Who's really in charge?Olivier Fitoussi/Flash90

"Netanyahu assured U.S. he'd curb the far right," is a Washington Post headline on Thursday. "Has he already lost control?"

The article quotes Alon Pinkas, a former Israeli consul in New York, who told the newspaper that, "Netanyahu's partners know he's the weakest he's ever been, so they're holding him hostage." It also accords weight to the views of various left-wing academics, including Yoav Fromer, head of Tel Aviv University's Center for the Study of the United States, who opined that, "If this government falls apart, there's a chance [Netanyahu] will go to jail," and claimed that the premier "no longer has legitimacy," despite having conclusively won the November election.
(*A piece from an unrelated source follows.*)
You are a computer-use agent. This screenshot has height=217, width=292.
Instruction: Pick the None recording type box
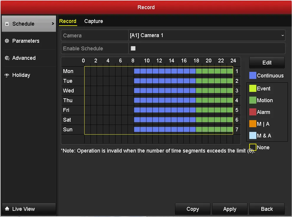tap(253, 147)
According to the article, the Biden administration is "quietly recalibrating" its stance toward Israel and has warned Netanyahu that his ambitions to achieve normalization with Saudi Arabia could prove far harder to realize if he "undermines ... shared values."

"My approach is that you, Prime Minister Netanyahu, want to get big things done - and we want to get big things done," U.S. Ambassador to Israel Tom Nides told The Washington Post. "But if your backyard is on fire, then we can't get anything done."

Nides cited recent controversies including that sparked by National Security Minister Itamar Ben-Gvir's visit to the Temple Mount, saying, "Every minute I'm talking about problems with the Temple Mount / Haram al-Sharif, the [West Bank] outposts ... when we could be talking about other things."